WRITTEN PROBLEM = Format the listing below as a numbered list, starting at the line containing "Task: Tap the orange-centered" and ending at the line containing "Action: [227, 148]", with blank lines left out.

[Stored data]
>> Begin

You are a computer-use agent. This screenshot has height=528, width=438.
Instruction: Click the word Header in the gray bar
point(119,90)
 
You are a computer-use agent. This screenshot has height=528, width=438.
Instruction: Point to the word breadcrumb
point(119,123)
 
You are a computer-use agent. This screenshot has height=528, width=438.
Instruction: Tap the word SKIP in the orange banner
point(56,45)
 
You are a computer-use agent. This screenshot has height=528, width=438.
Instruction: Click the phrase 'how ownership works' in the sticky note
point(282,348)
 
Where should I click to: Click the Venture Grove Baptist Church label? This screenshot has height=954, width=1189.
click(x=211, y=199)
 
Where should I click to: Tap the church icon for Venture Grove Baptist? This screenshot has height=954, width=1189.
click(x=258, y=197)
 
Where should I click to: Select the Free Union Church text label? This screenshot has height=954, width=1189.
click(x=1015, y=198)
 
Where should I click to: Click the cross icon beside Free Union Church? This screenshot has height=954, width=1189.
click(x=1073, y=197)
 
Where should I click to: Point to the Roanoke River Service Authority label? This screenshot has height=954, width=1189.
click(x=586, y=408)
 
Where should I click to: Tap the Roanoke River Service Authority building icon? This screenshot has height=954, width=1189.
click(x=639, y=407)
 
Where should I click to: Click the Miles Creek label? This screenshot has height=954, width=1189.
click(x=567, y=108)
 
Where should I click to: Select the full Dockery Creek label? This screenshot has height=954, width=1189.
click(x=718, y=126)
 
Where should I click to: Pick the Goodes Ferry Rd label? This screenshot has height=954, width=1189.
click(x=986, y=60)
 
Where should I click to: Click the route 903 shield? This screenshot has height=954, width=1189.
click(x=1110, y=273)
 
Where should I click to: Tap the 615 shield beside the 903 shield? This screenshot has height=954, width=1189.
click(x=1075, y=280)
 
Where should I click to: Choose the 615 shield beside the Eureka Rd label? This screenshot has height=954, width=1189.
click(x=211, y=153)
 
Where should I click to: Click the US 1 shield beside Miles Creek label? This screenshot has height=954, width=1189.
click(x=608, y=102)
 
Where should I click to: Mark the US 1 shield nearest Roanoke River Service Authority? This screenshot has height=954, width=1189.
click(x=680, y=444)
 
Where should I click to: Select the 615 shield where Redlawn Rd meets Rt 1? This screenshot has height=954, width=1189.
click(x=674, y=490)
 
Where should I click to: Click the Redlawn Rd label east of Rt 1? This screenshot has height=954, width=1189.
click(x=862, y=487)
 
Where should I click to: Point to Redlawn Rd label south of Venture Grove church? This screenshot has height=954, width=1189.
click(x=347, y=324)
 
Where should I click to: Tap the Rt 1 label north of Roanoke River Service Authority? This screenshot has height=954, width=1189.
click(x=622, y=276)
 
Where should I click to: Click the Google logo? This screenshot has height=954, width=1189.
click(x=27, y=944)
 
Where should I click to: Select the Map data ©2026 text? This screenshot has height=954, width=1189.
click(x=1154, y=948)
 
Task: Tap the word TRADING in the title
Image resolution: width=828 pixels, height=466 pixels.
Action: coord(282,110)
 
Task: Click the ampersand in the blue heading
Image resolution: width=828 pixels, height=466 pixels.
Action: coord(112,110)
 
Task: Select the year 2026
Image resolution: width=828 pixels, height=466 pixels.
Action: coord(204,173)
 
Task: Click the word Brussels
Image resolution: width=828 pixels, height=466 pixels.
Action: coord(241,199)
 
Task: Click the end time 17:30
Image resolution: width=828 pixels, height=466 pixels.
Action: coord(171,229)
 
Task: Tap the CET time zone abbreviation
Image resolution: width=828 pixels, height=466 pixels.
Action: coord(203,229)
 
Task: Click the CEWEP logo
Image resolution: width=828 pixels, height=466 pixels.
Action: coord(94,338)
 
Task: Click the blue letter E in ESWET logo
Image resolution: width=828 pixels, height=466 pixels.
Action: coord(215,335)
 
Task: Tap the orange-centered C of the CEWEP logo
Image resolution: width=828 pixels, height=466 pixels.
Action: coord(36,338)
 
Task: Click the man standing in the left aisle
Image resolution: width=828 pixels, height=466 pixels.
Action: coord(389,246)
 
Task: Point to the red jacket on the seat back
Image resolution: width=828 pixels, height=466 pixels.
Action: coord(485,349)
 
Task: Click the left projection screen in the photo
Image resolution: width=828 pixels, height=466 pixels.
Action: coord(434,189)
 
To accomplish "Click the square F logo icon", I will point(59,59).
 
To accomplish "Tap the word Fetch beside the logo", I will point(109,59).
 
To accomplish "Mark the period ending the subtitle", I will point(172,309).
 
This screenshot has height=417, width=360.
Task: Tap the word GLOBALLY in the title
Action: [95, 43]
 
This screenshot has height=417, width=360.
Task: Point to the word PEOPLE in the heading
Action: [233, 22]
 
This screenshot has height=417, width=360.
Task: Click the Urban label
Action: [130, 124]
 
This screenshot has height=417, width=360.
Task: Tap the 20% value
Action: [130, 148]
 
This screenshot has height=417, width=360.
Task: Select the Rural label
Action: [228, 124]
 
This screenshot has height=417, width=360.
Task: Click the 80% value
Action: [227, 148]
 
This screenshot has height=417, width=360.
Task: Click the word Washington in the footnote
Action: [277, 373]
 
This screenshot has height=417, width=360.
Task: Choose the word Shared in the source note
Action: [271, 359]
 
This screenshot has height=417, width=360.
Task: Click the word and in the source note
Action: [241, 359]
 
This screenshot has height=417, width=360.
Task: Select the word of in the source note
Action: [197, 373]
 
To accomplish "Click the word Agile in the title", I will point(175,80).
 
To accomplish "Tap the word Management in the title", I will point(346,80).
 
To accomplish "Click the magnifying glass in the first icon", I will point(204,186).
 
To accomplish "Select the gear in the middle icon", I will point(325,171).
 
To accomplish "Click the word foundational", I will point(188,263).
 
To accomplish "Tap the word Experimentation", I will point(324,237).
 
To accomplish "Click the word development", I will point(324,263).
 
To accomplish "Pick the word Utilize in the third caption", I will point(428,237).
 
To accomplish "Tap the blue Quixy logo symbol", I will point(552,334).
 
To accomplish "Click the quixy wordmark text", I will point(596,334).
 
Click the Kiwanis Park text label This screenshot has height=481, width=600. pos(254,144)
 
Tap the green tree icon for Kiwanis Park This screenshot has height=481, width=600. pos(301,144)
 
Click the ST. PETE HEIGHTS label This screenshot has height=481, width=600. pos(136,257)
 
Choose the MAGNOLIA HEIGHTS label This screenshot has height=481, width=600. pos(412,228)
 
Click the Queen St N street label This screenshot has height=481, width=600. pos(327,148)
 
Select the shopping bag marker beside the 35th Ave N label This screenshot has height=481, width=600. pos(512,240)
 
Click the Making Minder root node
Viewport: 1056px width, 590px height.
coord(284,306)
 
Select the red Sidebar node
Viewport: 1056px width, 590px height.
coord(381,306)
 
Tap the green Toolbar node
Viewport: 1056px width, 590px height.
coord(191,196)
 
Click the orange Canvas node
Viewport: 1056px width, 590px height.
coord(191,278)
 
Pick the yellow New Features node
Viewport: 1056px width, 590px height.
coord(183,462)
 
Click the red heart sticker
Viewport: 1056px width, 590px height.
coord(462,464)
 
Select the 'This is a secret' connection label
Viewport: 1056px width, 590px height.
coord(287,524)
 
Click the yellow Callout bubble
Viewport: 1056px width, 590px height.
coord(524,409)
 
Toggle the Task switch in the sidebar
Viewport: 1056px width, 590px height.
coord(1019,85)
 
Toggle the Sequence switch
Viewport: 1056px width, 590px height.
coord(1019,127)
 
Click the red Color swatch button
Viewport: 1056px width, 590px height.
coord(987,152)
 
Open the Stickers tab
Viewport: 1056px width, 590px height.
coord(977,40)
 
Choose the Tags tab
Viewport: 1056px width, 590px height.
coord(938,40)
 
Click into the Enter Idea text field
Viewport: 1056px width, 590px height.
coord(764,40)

>> End

PROBLEM SOLUTION =
1. Task: Tap the orange-centered C of the CEWEP logo
2. Image resolution: width=828 pixels, height=466 pixels.
3. Action: coord(36,338)
4. Task: Click the man standing in the left aisle
5. Image resolution: width=828 pixels, height=466 pixels.
6. Action: coord(389,246)
7. Task: Point to the red jacket on the seat back
8. Image resolution: width=828 pixels, height=466 pixels.
9. Action: coord(485,349)
10. Task: Click the left projection screen in the photo
11. Image resolution: width=828 pixels, height=466 pixels.
12. Action: coord(434,189)
13. To accomplish "Click the square F logo icon", I will point(59,59).
14. To accomplish "Tap the word Fetch beside the logo", I will point(109,59).
15. To accomplish "Mark the period ending the subtitle", I will point(172,309).
16. This screenshot has height=417, width=360.
17. Task: Tap the word GLOBALLY in the title
18. Action: [95, 43]
19. This screenshot has height=417, width=360.
20. Task: Point to the word PEOPLE in the heading
21. Action: [233, 22]
22. This screenshot has height=417, width=360.
23. Task: Click the Urban label
24. Action: [130, 124]
25. This screenshot has height=417, width=360.
26. Task: Tap the 20% value
27. Action: [130, 148]
28. This screenshot has height=417, width=360.
29. Task: Select the Rural label
30. Action: [228, 124]
31. This screenshot has height=417, width=360.
32. Task: Click the 80% value
33. Action: [227, 148]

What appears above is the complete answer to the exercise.